Oct. 20-21, Cornell will host a transdisciplinary workshop on apes, language and communication to explore these and other questions. “The Eloquence of the Apes” will feature primatologist Sue Savage-Rumbaugh and Cornell researchers across multiple disciplines. The conference, to be held in the A.D. White House, is free, and the public is invited.
“Our goal is to open up a new space for intense conversation between humanists, social scientists and scientists,” said organizer Laurent Dubreuil, professor of Romance studies and comparative literature and affiliate of the Cognitive Science Program. “The emerging fields of ‘post-humanities’ and ‘animal studies’ are engaged in a wide reassessment of sciences and technologies, while many new and exciting developments at the crossroads of the sciences are currently reinterpreting the diverse facets of human (and animal) culture that have traditionally been explored by the humanities.”
Savage-Rumbaugh has used computerized means to give chimpanzees and bonobos access to symbolic culture and human language. Her work has been called controversial and groundbreaking, and has garnered accolades including two honorary degrees and an inclusion in the 2011 list of Time magazine’s “100 Most Influential People.”
The workshop sessions will be divided into three themes: evolution and origin of communication in human and nonhuman primates; what language brings to apes; and the apes and the humanists.
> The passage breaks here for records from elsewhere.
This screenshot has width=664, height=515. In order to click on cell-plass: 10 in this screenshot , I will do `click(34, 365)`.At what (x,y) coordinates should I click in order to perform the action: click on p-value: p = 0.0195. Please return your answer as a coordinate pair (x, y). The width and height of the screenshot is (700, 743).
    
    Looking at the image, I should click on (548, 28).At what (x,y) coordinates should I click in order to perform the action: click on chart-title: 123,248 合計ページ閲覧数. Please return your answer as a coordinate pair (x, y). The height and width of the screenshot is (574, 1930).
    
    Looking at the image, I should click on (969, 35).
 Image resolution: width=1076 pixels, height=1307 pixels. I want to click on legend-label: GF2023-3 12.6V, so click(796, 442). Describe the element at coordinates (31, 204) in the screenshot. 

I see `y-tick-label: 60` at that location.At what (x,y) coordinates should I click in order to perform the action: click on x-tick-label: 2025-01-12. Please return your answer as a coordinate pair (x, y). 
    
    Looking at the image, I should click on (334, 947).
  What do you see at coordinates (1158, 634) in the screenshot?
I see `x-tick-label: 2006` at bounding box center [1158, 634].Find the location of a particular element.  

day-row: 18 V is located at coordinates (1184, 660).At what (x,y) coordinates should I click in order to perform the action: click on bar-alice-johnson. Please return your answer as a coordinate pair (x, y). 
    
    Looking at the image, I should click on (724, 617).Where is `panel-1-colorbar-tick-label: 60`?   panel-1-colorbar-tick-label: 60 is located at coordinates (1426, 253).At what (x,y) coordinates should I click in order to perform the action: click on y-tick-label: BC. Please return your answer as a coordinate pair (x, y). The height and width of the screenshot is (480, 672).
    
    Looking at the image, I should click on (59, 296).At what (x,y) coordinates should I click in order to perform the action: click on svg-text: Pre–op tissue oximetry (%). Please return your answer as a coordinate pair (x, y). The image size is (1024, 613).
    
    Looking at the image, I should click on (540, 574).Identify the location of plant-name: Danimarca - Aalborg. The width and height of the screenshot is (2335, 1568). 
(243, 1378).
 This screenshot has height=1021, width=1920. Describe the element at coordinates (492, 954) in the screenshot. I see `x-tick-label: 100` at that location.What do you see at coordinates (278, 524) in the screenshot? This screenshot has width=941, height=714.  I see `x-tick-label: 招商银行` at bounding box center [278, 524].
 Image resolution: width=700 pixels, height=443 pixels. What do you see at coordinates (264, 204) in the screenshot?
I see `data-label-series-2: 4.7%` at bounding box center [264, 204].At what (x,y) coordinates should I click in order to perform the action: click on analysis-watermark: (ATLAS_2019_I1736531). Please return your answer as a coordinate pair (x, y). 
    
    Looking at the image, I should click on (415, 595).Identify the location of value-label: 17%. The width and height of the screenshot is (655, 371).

Cornell presenters include Dubreuil; Morten Christiansen, professor of psychology; Barbara Finlay, the Kenan Professor Emerita of Psychology; Cathy Caruth, the Rhodes Professor in the Humanities; and Peter Gilgen, associate professor of German Studies.
In connection with the workshop, Dubreuil and Christiansen are co-teaching a class this fall that they see as “a path toward the creation of a new field at the interface of different modes of inquiry,” titled Cognition, Culture and the Humanities. “To the best of our knowledge, this is the first class ever to be cross-listed in Neurobiology and Behavior, Comparative Literature, Psychology and Cognitive Science at Cornell and maybe elsewhere,” notes Dubreuil.
On Oct. 20, a video screening followed by a roundtable discussion will present the recent donation to the Cornell Division of Rare and Manuscript Collections by Savage-Rumbaugh of more than 300 hours of video files archiving experiments she conducted with apes from the late 1970s to the late 1990s.
Eloquence of the Apes is sponsored by the Society for the Humanities; the Departments of Romance Studies, Psychology and Comparative Literature; the Cognitive Science Program, the College of Arts and Sciences; the Rhodes Professorship in the Humanities; the Division of Rare and Manuscript Collections; and the Phi Beta Kappa Society.